Auffällig ist, dass Tyrtaios in diesem Fragment klar zwischen individuellen Ambitionen im Kampf und der Nützlichkeit für die gesamte Mannschaft unterscheidet. Nicht derjenige, der adlige Vorzüglichkeitsmerkmale im Kampf aufweist, sondern derjenige, der aufopferungsvoll für die Gemeinschaft und die heimatliche Polis zu sterben bereit ist, zählt zu den wahren agathoi, den Guten. Tyrtaios bewertet hier also die Eigenschaften und das Verhalten eines Mannes nach „bürgerlichem“ Maßstab und seinem Nutzen für die Polis.
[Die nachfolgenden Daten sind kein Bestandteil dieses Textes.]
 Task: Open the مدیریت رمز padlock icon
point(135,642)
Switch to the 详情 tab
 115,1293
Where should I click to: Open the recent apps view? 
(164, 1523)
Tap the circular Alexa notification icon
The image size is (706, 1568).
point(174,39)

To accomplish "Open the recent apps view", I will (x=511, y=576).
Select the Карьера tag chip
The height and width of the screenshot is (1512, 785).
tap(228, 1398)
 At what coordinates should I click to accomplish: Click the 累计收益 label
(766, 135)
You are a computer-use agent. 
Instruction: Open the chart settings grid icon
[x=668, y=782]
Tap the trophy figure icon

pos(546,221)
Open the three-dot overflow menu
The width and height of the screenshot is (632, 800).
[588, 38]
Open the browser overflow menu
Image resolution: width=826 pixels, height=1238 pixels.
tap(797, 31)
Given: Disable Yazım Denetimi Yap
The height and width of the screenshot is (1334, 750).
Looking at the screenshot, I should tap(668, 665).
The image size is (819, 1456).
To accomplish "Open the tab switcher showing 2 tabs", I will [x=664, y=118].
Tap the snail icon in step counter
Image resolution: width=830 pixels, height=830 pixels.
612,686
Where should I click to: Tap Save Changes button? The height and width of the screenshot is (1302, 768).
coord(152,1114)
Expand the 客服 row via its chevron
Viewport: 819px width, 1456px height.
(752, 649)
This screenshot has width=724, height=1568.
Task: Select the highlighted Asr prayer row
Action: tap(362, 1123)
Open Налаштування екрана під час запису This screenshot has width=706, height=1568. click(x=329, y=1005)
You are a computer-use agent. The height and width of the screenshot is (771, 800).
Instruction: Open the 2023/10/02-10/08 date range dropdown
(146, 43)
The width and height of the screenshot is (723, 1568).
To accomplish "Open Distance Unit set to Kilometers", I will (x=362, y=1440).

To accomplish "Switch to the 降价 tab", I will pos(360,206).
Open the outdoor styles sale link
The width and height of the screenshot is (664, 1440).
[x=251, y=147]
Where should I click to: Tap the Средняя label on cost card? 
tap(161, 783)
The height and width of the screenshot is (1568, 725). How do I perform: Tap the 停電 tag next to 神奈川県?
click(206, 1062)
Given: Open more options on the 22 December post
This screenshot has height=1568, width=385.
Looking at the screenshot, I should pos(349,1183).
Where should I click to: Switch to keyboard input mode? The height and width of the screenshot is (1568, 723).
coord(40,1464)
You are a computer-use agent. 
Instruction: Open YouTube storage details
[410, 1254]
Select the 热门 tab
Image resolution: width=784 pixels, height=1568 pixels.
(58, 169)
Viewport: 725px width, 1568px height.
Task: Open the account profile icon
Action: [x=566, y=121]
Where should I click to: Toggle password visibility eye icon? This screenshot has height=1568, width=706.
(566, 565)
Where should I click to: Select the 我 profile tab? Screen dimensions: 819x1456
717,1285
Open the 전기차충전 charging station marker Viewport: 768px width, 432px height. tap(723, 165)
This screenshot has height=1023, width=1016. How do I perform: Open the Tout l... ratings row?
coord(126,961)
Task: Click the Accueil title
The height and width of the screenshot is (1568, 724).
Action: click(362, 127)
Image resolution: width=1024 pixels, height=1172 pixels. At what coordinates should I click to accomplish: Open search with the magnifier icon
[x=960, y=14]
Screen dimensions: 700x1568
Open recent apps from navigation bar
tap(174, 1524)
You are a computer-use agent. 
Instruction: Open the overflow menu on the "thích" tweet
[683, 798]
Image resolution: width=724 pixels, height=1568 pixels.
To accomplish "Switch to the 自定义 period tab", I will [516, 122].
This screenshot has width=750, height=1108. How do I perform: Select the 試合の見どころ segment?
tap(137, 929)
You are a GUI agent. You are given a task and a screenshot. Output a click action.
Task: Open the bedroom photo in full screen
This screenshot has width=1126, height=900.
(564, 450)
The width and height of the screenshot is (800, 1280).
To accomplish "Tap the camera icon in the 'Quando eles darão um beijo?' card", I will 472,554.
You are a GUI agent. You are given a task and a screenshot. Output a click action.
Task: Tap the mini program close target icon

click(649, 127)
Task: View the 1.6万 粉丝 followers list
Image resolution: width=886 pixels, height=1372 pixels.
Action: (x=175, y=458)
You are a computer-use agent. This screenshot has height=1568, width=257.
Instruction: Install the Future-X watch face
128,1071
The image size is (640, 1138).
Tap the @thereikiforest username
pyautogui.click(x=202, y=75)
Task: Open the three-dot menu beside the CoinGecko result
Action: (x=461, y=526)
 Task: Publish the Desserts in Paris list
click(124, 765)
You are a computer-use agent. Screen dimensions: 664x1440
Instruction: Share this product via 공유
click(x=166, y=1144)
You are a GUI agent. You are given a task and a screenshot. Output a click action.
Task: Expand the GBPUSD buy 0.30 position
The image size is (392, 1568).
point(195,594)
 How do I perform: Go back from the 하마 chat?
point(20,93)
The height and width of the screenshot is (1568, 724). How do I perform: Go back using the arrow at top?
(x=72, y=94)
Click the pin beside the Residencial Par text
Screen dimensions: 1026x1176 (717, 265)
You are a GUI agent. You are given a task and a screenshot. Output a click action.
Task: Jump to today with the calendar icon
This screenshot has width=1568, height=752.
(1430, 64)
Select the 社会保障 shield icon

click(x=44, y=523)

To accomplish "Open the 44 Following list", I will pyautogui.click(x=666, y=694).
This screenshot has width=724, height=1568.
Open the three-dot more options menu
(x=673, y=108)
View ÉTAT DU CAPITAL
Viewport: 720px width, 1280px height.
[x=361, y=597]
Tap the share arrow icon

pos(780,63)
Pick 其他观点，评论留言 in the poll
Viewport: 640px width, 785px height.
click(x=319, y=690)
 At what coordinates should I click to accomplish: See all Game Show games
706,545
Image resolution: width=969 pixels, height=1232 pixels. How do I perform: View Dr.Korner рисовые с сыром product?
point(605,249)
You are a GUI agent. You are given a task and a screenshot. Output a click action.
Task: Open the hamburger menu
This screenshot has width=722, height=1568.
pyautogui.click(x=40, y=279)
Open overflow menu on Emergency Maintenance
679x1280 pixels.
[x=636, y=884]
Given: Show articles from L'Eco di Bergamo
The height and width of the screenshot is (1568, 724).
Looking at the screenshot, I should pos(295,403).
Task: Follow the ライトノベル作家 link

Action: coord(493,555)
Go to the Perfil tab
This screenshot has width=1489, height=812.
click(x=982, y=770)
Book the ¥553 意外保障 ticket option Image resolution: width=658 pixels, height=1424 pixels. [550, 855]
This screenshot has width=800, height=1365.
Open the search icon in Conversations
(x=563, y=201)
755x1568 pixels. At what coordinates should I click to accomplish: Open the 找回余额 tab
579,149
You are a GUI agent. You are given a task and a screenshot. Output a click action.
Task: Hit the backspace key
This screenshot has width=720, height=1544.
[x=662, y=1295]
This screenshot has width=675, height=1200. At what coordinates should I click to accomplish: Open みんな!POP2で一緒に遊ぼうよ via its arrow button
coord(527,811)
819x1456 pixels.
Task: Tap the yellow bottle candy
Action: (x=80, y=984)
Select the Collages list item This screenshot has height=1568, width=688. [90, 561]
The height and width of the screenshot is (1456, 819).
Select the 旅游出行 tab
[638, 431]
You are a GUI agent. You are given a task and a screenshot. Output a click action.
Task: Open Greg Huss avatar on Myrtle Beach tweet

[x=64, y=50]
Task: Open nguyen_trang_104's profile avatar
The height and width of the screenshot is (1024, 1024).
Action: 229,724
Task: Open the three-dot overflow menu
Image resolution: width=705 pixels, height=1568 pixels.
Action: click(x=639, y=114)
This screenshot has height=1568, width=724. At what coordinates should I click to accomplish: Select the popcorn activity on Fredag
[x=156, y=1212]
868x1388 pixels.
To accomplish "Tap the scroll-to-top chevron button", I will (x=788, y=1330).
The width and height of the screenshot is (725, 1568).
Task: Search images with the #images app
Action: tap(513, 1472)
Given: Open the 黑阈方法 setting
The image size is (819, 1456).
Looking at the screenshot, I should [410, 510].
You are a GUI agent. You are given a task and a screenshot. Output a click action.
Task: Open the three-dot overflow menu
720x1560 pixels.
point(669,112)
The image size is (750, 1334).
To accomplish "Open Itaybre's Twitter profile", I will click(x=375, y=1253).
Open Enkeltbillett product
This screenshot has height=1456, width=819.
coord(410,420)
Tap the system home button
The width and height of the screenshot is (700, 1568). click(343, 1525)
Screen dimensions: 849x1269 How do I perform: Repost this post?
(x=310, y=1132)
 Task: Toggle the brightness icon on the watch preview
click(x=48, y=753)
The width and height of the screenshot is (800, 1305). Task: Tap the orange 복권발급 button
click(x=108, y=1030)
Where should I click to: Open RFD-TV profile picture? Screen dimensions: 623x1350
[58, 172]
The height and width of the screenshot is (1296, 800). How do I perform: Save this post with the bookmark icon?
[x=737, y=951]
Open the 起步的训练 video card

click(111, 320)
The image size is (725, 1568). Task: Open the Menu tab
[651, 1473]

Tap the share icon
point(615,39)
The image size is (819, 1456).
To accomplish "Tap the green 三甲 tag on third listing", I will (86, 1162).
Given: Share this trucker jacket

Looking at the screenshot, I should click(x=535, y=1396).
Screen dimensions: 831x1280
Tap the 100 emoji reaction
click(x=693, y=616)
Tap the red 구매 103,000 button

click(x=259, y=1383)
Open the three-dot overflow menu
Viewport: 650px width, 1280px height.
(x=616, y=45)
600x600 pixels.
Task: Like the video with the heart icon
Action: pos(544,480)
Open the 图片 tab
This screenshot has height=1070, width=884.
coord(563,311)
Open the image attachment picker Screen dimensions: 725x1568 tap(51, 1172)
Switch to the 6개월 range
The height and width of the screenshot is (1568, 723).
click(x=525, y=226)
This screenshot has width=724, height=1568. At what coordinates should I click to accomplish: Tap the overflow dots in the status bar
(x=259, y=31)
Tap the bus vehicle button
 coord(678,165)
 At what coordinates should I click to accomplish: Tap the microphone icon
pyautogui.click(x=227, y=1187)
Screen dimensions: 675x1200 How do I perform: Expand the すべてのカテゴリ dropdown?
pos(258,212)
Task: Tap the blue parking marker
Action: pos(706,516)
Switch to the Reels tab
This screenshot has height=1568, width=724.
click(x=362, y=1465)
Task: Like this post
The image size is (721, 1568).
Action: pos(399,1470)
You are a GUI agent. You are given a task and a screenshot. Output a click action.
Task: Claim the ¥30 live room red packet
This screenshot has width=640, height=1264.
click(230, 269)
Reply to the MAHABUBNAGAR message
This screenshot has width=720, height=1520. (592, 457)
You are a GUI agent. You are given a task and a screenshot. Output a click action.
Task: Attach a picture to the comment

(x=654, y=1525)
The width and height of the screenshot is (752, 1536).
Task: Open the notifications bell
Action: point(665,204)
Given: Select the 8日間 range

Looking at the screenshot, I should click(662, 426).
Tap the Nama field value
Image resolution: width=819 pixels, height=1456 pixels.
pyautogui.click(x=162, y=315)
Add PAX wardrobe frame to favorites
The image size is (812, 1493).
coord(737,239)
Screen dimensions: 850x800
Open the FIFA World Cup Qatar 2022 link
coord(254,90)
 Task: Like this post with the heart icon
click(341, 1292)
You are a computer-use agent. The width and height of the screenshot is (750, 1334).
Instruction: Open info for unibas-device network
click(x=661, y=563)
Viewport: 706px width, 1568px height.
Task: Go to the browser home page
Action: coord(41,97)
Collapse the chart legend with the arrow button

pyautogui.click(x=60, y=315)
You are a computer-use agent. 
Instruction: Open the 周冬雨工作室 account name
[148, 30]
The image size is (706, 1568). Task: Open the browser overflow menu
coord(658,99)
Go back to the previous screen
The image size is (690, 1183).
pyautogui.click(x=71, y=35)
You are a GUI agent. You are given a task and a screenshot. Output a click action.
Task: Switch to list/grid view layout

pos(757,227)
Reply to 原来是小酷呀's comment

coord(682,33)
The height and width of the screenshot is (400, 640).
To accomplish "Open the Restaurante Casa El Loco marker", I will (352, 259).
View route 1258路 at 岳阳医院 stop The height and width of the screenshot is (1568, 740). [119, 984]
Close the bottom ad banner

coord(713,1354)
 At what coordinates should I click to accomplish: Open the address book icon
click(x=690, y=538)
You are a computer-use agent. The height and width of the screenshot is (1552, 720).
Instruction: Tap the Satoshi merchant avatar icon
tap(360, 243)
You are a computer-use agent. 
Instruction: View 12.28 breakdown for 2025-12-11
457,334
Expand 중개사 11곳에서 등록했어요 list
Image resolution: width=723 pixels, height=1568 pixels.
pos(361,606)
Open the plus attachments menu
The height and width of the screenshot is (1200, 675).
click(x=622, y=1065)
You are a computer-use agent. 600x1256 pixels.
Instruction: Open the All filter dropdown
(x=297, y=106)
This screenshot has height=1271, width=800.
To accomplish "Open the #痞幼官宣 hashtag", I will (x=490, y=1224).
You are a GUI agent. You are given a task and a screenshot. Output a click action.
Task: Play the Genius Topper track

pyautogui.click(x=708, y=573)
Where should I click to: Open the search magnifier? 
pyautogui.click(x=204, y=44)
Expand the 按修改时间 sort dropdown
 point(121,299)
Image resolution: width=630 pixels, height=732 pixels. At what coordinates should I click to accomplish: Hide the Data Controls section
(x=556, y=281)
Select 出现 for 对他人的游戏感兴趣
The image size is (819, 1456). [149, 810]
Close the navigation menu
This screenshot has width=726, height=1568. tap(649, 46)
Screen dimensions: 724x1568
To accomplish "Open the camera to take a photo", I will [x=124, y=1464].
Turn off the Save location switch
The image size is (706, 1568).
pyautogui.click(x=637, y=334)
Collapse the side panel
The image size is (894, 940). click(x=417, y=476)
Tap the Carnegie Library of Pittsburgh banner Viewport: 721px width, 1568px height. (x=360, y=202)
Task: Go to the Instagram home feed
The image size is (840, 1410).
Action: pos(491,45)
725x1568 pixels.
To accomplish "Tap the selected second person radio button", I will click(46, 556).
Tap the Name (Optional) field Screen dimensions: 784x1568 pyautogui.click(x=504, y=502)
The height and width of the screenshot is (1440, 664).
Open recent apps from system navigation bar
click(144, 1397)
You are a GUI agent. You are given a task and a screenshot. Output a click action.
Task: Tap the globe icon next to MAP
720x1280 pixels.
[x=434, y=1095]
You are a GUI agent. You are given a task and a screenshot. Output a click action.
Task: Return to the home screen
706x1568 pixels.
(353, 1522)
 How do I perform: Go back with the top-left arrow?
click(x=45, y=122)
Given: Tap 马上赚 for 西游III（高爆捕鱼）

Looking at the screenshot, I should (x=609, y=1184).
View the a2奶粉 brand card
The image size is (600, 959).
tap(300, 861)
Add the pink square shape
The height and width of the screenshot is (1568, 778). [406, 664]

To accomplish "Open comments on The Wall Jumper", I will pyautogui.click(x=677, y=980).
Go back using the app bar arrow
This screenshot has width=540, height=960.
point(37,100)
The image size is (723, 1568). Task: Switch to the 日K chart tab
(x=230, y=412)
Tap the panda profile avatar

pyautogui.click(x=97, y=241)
Dieses Gedankengut muss aus dem gesellschaftlichen Umfeld, in welchem sich Tyrtaios Mitte des 7. Jh. v. Chr. in Sparta befand, erwachsen sein. Dabei steht offenbar nicht mehr die Ehre des einzelnen Helden im Zentrum, wie vielfach noch bei Homer, sondern das Individuum als fester Bestandteil der Polisgemeinschaft. In dem tyrtäischen Fragment wird damit der gesellschafts- und geistesgeschichtliche Umbruch widergespiegelt, der sich im archaischen Griechenland im 7. Jh. v. Chr. vollzog: Durch die Entwicklung eines aus Polisbürgern zusammengesetzten Hoplitenheeres in Phalanxformation erfuhr der einzelne Hoplit eine neue Bedeutung. Jeder einzelne Soldat der Phalanx war nun tragendes Element des Bürgerheeres, weil innerhalb dieser neuen Kampfformation alle aufeinander angewiesen waren. Dadurch stieg die Bedeutung des einzelnen Hopliten auch in gesellschaftlicher Hinsicht, während die der adligen Heerführer sank. Aus der militärischen Gleichheit erwuchs damit eine politische Gleichheit. Gleichzeitig entwickelte sich ein neues ethisches Prinzip, das in der Pflicht des Einzelnen gegenüber dem Staat bestand. Die neue Kampfesweise führte also zu einer Neuerung in der sozialen Ethik sowie im politischen System, weswegen die Polisentwicklung häufig mit der gleichzeitigen Entwicklung der Hoplitenphalanx in Verbindung gebracht wird. In der Forschung wird dieser Zusammenhang jedoch nach wie vor kontrovers diskutiert und sicherlich muss insgesamt von einer heterogenen Entwicklung ausgegangen werden, bei welcher zu unterschiedlichen Zeiten unterschiedliche Erneuerungsprozesse in Gang gesetzt wurden. Nichtsdestoweniger greifen wir in den Versen des Tyrtaios durch die Betonung der Wichtigkeit des einzelnen Hopliten im Gesamtverbund erstmals eine neue Vorstellung von Polisgemeinschaft.